All the data below needs to be retyped exactly as shown.

○ ○ ○

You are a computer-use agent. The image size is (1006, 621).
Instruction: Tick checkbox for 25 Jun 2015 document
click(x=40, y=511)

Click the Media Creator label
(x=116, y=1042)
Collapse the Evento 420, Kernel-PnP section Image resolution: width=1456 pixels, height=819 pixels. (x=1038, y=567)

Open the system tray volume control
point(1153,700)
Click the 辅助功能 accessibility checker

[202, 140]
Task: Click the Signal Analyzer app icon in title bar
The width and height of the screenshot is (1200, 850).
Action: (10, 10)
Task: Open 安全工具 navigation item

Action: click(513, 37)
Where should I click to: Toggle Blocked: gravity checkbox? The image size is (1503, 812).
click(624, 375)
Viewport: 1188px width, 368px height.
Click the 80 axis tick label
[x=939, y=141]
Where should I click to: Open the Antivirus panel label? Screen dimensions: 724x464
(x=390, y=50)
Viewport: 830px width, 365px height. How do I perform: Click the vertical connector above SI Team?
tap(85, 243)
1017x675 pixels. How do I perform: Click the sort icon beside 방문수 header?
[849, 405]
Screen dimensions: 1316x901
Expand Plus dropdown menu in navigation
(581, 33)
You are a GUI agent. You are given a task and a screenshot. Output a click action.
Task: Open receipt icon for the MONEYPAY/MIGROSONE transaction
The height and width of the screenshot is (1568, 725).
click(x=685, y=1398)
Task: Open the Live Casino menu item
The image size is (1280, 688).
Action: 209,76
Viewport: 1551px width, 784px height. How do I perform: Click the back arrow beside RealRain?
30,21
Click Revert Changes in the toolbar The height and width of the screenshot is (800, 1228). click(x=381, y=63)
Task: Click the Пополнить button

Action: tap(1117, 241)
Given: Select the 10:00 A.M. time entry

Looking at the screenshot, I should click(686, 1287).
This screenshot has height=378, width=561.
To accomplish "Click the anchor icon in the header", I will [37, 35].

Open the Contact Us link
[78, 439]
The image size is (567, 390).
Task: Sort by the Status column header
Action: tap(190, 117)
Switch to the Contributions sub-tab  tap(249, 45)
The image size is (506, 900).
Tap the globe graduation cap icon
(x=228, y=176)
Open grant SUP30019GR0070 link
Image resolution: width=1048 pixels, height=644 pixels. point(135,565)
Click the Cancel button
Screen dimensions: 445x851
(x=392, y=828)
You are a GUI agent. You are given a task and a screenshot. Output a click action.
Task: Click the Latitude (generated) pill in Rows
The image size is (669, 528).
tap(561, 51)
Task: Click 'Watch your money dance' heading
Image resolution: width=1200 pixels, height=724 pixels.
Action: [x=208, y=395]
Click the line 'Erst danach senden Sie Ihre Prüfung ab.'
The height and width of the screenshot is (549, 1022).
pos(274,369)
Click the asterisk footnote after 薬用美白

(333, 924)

○ ○ ○

Problem solution:
You are a computer-use agent. The image size is (1006, 621).
Instruction: Tick checkbox for 25 Jun 2015 document
click(x=40, y=511)

Click the Media Creator label
(x=116, y=1042)
Collapse the Evento 420, Kernel-PnP section Image resolution: width=1456 pixels, height=819 pixels. (x=1038, y=567)

Open the system tray volume control
point(1153,700)
Click the 辅助功能 accessibility checker

[202, 140]
Task: Click the Signal Analyzer app icon in title bar
The width and height of the screenshot is (1200, 850).
Action: (10, 10)
Task: Open 安全工具 navigation item

Action: click(513, 37)
Where should I click to: Toggle Blocked: gravity checkbox? The image size is (1503, 812).
click(624, 375)
Viewport: 1188px width, 368px height.
Click the 80 axis tick label
[x=939, y=141]
Where should I click to: Open the Antivirus panel label? Screen dimensions: 724x464
(x=390, y=50)
Viewport: 830px width, 365px height. How do I perform: Click the vertical connector above SI Team?
tap(85, 243)
1017x675 pixels. How do I perform: Click the sort icon beside 방문수 header?
[849, 405]
Screen dimensions: 1316x901
Expand Plus dropdown menu in navigation
(581, 33)
You are a GUI agent. You are given a task and a screenshot. Output a click action.
Task: Open receipt icon for the MONEYPAY/MIGROSONE transaction
The height and width of the screenshot is (1568, 725).
click(x=685, y=1398)
Task: Open the Live Casino menu item
The image size is (1280, 688).
Action: 209,76
Viewport: 1551px width, 784px height. How do I perform: Click the back arrow beside RealRain?
30,21
Click Revert Changes in the toolbar The height and width of the screenshot is (800, 1228). click(x=381, y=63)
Task: Click the Пополнить button

Action: tap(1117, 241)
Given: Select the 10:00 A.M. time entry

Looking at the screenshot, I should click(686, 1287).
This screenshot has height=378, width=561.
To accomplish "Click the anchor icon in the header", I will [37, 35].

Open the Contact Us link
[78, 439]
The image size is (567, 390).
Task: Sort by the Status column header
Action: tap(190, 117)
Switch to the Contributions sub-tab  tap(249, 45)
The image size is (506, 900).
Tap the globe graduation cap icon
(x=228, y=176)
Open grant SUP30019GR0070 link
Image resolution: width=1048 pixels, height=644 pixels. point(135,565)
Click the Cancel button
Screen dimensions: 445x851
(x=392, y=828)
You are a GUI agent. You are given a task and a screenshot. Output a click action.
Task: Click the Latitude (generated) pill in Rows
The image size is (669, 528).
tap(561, 51)
Task: Click 'Watch your money dance' heading
Image resolution: width=1200 pixels, height=724 pixels.
Action: [x=208, y=395]
Click the line 'Erst danach senden Sie Ihre Prüfung ab.'
The height and width of the screenshot is (549, 1022).
pos(274,369)
Click the asterisk footnote after 薬用美白

(333, 924)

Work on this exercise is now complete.